Umeyr ibni Veheb ki, cahiliyet devrinde,
Düşman tarafındaydı meşhur Bedir harbinde.
Bir oğlu esir olup, firar etti kendisi.
Bu hususu, Safvan'la konuştular ikisi.
Safvan dedi: (Ya Umeyr, Bedir'den sonra, bana,
Yaşamanın bir tadı kalmadı benden yana.)
Umeyr dedi: (Vallahi bu sözün tam yerinde.
Oğlum hala esirdir müslümanlar elinde.
Eğer borcum olmasa, düşünmesem maişet,
Onun intikamını alırdım gidip elbet.)
Safvan dedi: (Ya Umeyr, maişet ve borcunu,
Üstüme alıyorum, hiç düşünme sen bunu.
Bu hususta, yapacak bir şeyin varsa şayet,
Hiç durma, Medine’ye şimdi eyle hareket.)
Umeyr memnun olmuştu, kalktı hemen yerinden.
Dedi: (Kurtulamazlar artık benim elimden.)

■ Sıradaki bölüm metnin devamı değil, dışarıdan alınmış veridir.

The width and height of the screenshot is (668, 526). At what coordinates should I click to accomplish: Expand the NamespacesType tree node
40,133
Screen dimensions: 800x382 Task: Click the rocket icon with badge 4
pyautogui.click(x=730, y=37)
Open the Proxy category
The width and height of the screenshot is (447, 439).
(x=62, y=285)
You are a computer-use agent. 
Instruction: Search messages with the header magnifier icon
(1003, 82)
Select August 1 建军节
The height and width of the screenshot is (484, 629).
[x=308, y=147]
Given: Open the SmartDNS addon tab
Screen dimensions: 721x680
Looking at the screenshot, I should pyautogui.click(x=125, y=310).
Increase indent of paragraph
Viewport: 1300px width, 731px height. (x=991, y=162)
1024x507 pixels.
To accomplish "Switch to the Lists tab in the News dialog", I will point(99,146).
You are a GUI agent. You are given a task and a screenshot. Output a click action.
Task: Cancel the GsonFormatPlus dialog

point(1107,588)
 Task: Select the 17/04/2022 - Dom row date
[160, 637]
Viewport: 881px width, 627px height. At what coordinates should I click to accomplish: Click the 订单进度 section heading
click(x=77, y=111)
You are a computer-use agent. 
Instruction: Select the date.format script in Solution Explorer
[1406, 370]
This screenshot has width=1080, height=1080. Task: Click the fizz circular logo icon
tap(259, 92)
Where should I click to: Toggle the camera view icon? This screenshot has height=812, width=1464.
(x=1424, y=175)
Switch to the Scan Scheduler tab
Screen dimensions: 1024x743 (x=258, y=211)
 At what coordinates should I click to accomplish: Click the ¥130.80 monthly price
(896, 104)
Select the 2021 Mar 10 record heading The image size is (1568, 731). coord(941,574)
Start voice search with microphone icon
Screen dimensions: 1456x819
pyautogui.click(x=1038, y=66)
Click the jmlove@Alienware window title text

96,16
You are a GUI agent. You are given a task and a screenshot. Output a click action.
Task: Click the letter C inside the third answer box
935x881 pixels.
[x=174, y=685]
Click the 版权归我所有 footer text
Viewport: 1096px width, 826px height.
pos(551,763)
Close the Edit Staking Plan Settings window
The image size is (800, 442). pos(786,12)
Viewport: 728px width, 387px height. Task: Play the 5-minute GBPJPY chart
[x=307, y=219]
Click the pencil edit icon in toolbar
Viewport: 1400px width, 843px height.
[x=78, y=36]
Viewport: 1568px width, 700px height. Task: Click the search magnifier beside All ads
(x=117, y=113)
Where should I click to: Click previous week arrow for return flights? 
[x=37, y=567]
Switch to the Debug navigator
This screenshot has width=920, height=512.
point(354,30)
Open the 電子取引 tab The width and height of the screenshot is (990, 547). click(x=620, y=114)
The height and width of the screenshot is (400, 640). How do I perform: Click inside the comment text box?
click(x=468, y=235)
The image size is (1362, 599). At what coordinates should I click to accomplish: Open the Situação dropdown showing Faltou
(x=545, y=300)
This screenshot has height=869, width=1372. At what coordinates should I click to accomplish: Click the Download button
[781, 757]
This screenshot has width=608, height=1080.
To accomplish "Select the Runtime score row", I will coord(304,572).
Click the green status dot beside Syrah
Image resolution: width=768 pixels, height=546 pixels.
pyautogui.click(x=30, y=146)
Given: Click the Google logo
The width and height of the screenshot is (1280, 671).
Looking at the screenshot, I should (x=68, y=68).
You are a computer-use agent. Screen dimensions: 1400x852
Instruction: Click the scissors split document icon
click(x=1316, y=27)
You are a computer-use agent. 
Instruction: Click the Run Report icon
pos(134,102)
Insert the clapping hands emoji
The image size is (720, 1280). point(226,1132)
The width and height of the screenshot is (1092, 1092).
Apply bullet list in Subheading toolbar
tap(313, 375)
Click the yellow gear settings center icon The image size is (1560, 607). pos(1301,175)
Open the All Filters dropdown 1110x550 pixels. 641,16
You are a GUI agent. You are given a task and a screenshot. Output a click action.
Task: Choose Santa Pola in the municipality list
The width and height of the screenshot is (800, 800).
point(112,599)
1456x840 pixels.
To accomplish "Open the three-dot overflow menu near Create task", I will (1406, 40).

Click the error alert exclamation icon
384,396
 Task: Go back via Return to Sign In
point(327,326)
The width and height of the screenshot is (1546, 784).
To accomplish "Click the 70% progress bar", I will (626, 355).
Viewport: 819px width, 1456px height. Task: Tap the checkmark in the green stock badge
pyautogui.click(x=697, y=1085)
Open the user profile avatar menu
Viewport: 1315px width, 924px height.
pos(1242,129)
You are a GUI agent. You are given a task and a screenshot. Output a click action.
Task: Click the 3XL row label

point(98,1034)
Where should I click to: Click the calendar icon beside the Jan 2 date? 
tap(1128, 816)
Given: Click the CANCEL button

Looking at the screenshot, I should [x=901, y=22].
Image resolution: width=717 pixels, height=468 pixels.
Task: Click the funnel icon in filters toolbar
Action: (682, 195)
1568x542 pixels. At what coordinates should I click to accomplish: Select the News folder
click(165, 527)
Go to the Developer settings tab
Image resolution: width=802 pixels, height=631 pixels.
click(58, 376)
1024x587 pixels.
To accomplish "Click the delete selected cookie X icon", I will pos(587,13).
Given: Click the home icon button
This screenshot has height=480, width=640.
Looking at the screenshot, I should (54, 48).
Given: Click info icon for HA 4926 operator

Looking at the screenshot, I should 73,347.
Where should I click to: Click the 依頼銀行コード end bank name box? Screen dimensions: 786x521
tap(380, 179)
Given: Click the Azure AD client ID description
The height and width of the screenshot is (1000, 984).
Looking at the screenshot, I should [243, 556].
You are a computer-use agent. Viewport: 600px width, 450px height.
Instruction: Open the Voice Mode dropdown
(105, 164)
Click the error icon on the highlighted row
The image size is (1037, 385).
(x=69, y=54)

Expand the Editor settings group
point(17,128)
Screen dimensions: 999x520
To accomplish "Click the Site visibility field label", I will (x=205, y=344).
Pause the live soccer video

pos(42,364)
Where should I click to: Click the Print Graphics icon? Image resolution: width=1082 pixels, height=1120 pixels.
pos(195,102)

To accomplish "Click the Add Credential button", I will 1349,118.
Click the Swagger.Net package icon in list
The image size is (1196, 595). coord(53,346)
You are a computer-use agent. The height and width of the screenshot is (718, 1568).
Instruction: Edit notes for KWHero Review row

Kılıcını çıkarıp, zehirledi iyice.
Eteğinin altına yerleştirdi gizlice.
Daha sonra, pür hiddet devesine binerek,
Ulaştı Medine'ye halini gizleyerek.
Tam mescidin önünde, inerken devesinden,
Hazreti Ömer görüp, yapıştı ensesinden.
Üstün firasetiyle tanımıştı kendini.
Tahmin etti kötü bir maksatla geldiğini.
Hazret-i Ömer ile, diğer Eshab-ı güzin,
Çıkardılar Umeyr’i huzuruna Resul'ün.
Ona sual etti ki şanı büyük Peygamber:
(Mekke’den Medine’ye niçin geldin ya Umeyr?)
Dedi ki: (Ya Muhammed, geldim, rica edeyim.
Oğlumu bağışlarsan, alıp geri gideyim.)
Buyurdu: (Eteğinin altında gizlediğin,
O zehirli kılıcı, ne maksatla getirdin?
Sonra sen, Safvan ile Mekke’de, bir odada,
Nasıl anlaşmıştınız, beyan eyle onu da.)
Umeyr çok şaşırmıştı, başını eğdi öne.
Bir şeyler oluyordu o sırada kalbine.
Neler konuştularsa Safvan’la, teker teker,
Bütün tafsilatıyla söyleyince o Server,
Mahcubiyet içinde değişti benzi birden,
Dedi: (Hak Peygambersin, iman ettim şimdi ben.
Zira işitmemişti kimse bu şartımızı.
Hak teâlâ bildirdi sana bu sırrımızı.)
Kelime-i şehadet getirerek o anda,
Müslüman oluverdi Resul'ün huzurunda.